Until then, Sisolak advised Nevadans to stay home as much as possible, avoid large gatherings, wash their hands and wear a mask, describing those measures as a “bridge” until the vaccine is widely available to all Nevadans. However, he said that bridge is “shaky,” citing the still-rising COVID-19 numbers in the state.
There are currently a record 1,652 people hospitalized with confirmed or suspected cases of COVID-19 and more than 2,000 new COVID-19 cases were reported on Wednesday. Sisolak noted that the latest numbers don’t yet reflect any surge in viral spread that may have occurred around the recent Thanksgiving holiday.
“Almost every day we're breaking the previous record,” Sisolak said. “I am concerned. The state health officials are concerned.”

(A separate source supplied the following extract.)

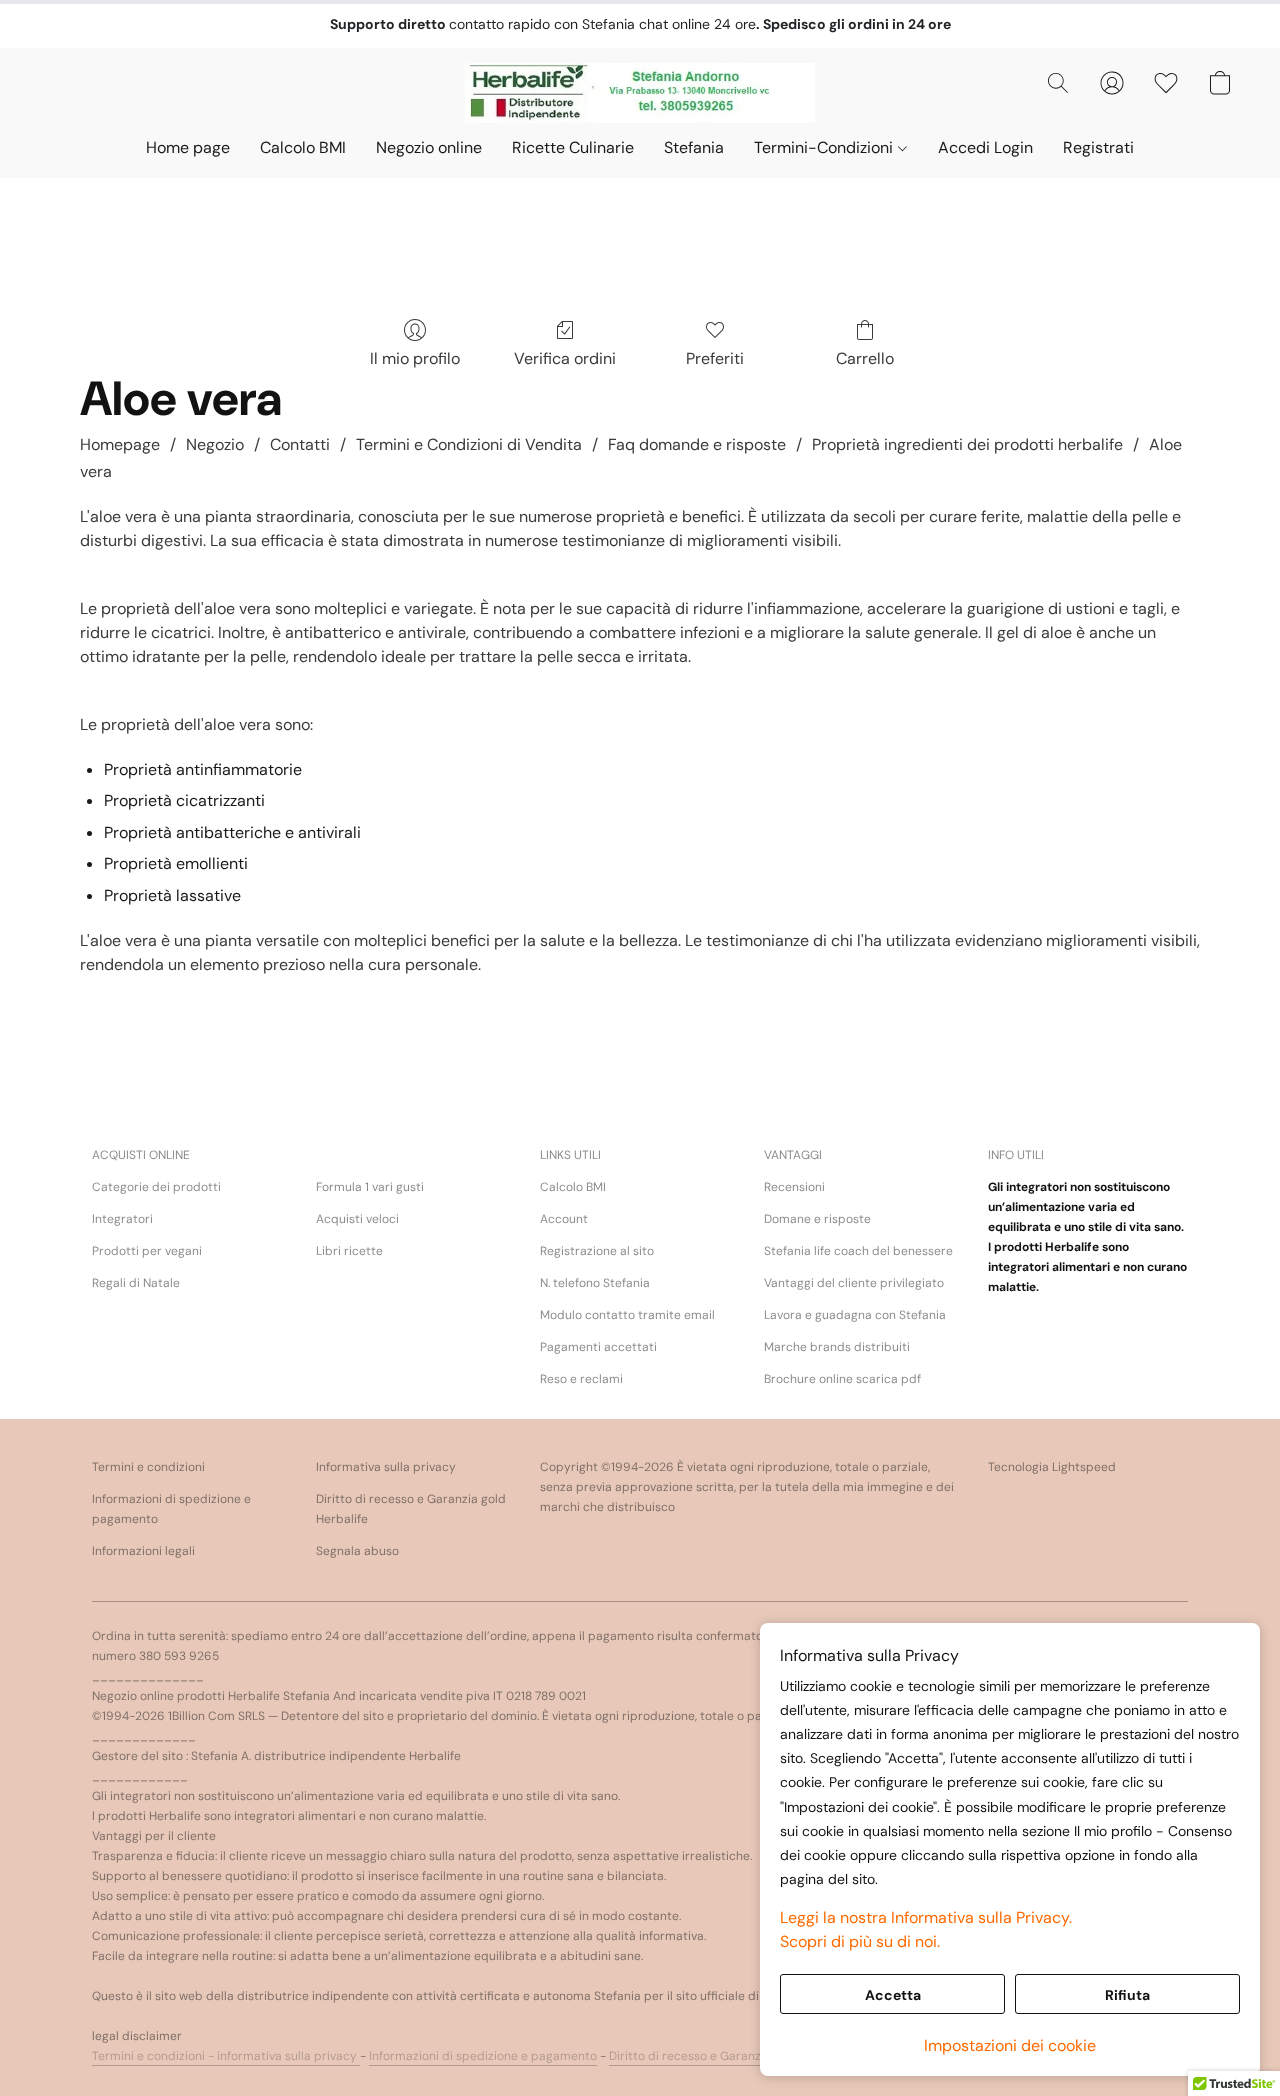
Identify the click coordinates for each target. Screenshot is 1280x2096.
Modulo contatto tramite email (627, 1315)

The state currently has 13 days left in a three-week “statewide pause” announced by Sisolak in advance of the Thanksgiving holiday that lowered occupancy limits and once again reduced the size of allowed gatherings to stem the rising tide of COVID-19 cases. Sisolak said that if the state does not soon see a change in its trajectory, it will have to put in place further mitigation measures.
“If this crisis continues to get worse we will be left in the unfortunate position of having to take stronger actions, something I've been desperately trying to avoid in order to balance the economic impacts,” Sisolak said.
Sisolak said he doesn’t plan on putting any travel bans or any travel-related restrictions in place, including any travel advisories, recommended quarantines for visitors before arrival or testing requirements, even as the CDC again urged Americans on Wednesday to not travel during the holiday season.
“It's a difficult situation,” Sisolak said. “You're walking on the edge of a knife trying to balance the economy and at the same time a health care system that has been burdened heavily.”